> **Excerto**
________________
HÁ ALTERNATIVAS?
Desde há dez anos, desde a adesão à moeda única, que vivemos sob o espectro ameaçador do Pacto de Estabilidade e Crescimento, que, como se sabe, não assegura qualquer espécie de crescimento, nem garante o emprego, mas apenas impõe, sob pena de sanções drásticas tanto da UE como dos endeusados “mercados”, a paridade das contas públicas, com um desvio no máximo de 3%.
Verdadeiramente ninguém sabe – ou quem sabe não o diz – se nos dez anos já decorridos alguma vez o pacto foi cumprido. Logo que o governo Guterres fugiu em debandada, iniciou-se explicitamente o ciclo da crise que até hoje não deixou de nos fustigar.
Primeiro, era o despesismo guterrista, as obras públicas, as despesas sem limites com Timor, as parcerias público-privadas, que esmifravam o erário público a troco de quase nada, as despesas militares em operações de paz ao estilo de pequena grande potência, o aumento exagerado da administração pública com multiplicação de tarefas e contratações desnecessárias, enfim, um sem número de acusações que o governo Durão Barroso não deixou de fazer para justificar a crise, imputando-a à herança. E, todavia, nunca se privatizou tanto como nos governos Guterres. Nunca como nessa época fontes incalculáveis de riqueza foram transferidas para a iniciativa privada, muitas vezes a preços de saldo. Monopólios, oligopólios tudo se criou a partir da riqueza de todos.
As contas públicas foram maquilhadas, Ferreira Leite inventou receitas extraordinárias onde elas não existiam (à custa de sacrifícios futuros), chegou a vender com garantia de reembolso “activos tóxicos fiscais”, eliminou serviços, ameaçou despedir funcionários ou remeteu para os excedentes os que supunha estarem em excesso e, todavia, o défice manteve-se.
Santana Lopes, acossado por dentro e por fora, decretou o fim da crise na esperança de encontrar algum alívio, mas o efeito boomerang dessa ousada decisão foi demolidor. Bagão Félix ainda “inventou” um orçamento para enganar (à grega) Bruxelas, mas, despedido logo a seguir, por dissolução da AR, tudo se descobriu a partir da inesperada perícia de Constâncio que, solicitado para auditar o défice das contas públicas, deu provas de uma diligência e de uma meticulosidade que, poucos meses depois, lhe começaram a falecer em assuntos bem mais graves da sua estrita competência.
________________
> **Dados fornecidos**
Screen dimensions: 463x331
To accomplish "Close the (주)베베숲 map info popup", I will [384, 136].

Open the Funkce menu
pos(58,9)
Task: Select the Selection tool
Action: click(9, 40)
________________
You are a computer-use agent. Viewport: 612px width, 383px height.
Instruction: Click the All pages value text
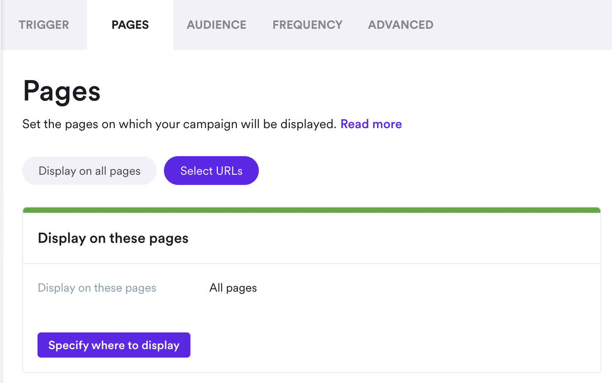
________________
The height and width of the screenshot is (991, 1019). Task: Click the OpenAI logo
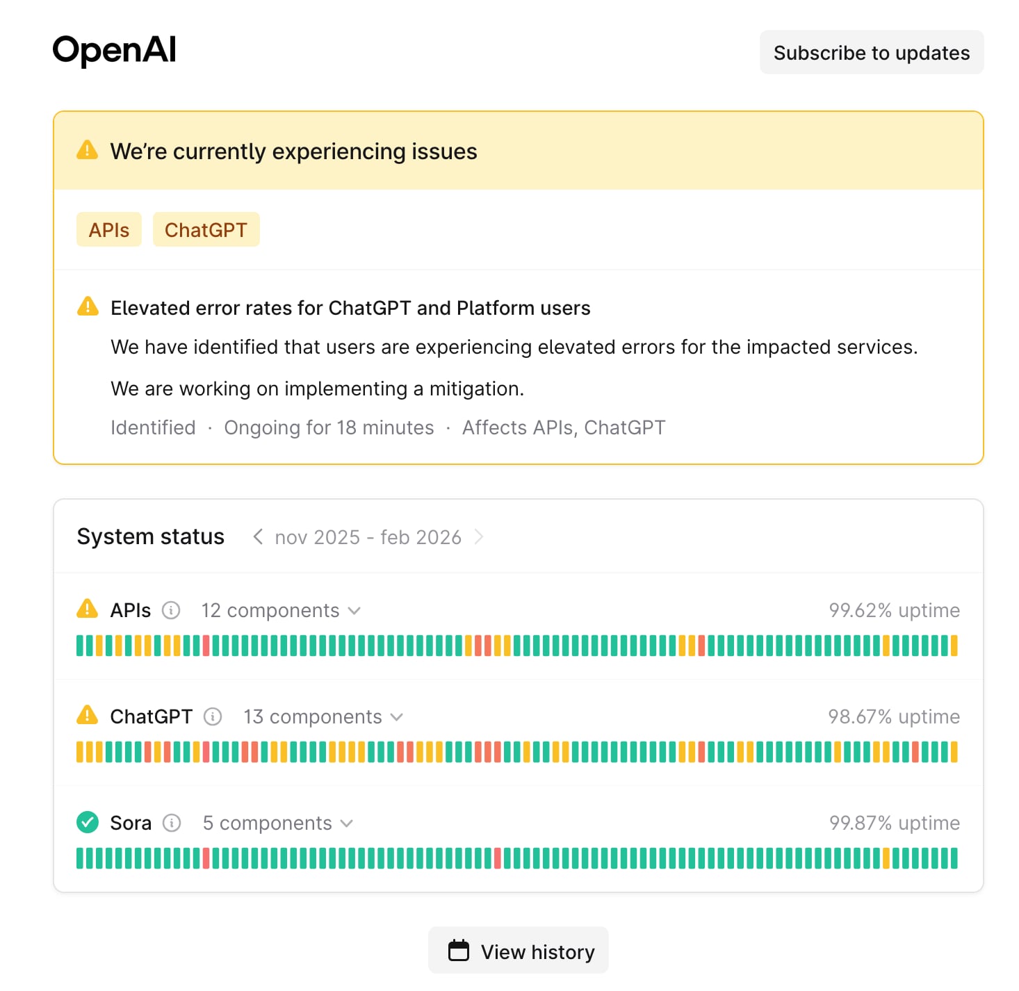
________________
> **Faça o seguinte**
(a) Segundo o excerto, qual é o desvio máximo nas contas públicas admitido pelo Pacto de Estabilidade e Crescimento?
(b) Retome o excerto sobre o défice das contas públicas a partir do ponto em que ele termina.
A listagem não tem nenhuma relação com o excerto.

> **Respostas por tarefa**
(a) No máximo 3%.

(b)
E já com Sócrates ao leme recomeçou a via-sacra dos sacrifícios, das restrições, da eliminação de pequenas vantagens, enfim, de tudo o que, sendo rendimentos da arraia-miúda ou da arraia um pouquinho acima da miúda, permitiria, pelo seu número, obter grandes poupanças sem tocar ao de leve que fosse nos interesses dos bens instalados, política sempre apoiada pelo douto argumento de que o resultado insignificante desta opção não compensava os desgastes que a sua aplicação necessariamente acarretaria. E nesta senda "socialista" continuou durante quase toda a legislatura até que se aproximou a época eleitoral e com ela a crise originada pela ganância sem limites do capital financeiro e especulativo que de tudo fez dinheiro, tudo vendeu e transaccionou sem que entre a realidade e o papel que aparentemente a consubstanciava houvesse alguma coincidência.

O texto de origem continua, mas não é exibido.